__TASK STATEMENT__:
Could you rewrite every line, starting with the first one and going on through the line with "Action: pyautogui.click(x=145, y=559)", with each coordinate in the answers multiplied by 0.5 and rounded to a whole number, halves rounded up?

* Start *

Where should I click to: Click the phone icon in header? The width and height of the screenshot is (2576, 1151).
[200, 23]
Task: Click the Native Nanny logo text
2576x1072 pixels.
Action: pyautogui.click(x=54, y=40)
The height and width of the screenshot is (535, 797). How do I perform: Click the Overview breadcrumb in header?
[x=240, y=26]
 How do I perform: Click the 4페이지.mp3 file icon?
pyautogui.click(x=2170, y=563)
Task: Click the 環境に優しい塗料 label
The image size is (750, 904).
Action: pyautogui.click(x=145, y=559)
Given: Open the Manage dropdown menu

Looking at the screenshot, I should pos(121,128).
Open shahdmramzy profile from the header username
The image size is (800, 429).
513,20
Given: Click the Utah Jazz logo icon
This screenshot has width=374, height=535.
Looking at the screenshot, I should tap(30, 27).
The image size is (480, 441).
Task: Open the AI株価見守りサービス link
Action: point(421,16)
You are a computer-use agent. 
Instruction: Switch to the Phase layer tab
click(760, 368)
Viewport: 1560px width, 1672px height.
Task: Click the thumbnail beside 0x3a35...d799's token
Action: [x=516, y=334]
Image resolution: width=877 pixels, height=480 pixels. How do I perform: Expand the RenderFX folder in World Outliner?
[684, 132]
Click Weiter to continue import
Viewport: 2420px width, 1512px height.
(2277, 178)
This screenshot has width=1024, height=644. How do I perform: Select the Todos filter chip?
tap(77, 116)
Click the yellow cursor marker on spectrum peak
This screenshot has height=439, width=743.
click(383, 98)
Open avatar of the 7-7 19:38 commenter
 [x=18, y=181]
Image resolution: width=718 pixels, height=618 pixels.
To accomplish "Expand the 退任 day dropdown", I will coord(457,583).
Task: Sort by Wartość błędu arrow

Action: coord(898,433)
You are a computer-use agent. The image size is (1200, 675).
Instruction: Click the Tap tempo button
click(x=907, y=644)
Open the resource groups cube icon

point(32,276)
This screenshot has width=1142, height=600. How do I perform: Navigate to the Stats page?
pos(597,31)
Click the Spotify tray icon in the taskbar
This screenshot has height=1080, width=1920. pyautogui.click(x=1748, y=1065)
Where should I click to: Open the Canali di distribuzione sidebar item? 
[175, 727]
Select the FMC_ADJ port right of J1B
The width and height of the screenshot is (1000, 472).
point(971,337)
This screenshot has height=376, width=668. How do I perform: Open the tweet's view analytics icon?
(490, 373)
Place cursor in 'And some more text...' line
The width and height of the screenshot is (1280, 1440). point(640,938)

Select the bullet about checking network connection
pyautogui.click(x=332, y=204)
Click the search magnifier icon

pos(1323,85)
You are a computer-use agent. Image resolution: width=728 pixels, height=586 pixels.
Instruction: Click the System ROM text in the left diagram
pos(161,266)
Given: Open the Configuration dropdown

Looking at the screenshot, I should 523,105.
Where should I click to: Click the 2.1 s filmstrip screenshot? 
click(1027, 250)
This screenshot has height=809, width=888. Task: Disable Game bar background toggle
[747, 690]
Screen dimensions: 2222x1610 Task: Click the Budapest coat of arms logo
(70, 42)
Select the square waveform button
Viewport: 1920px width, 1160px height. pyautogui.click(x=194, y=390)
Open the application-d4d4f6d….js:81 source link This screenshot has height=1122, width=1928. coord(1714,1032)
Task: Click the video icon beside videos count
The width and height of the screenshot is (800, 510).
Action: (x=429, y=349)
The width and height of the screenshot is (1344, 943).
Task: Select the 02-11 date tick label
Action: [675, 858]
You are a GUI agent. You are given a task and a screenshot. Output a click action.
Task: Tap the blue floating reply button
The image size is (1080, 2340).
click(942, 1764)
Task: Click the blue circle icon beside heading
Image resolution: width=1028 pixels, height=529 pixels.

* End *

__WRITTEN SOLUTION__:
Where should I click to: Click the phone icon in header? The width and height of the screenshot is (2576, 1151).
[100, 12]
Task: Click the Native Nanny logo text
2576x1072 pixels.
Action: pyautogui.click(x=27, y=20)
The height and width of the screenshot is (535, 797). How do I perform: Click the Overview breadcrumb in header?
[x=120, y=13]
 How do I perform: Click the 4페이지.mp3 file icon?
pyautogui.click(x=1085, y=282)
Task: Click the 環境に優しい塗料 label
The image size is (750, 904).
Action: pyautogui.click(x=73, y=280)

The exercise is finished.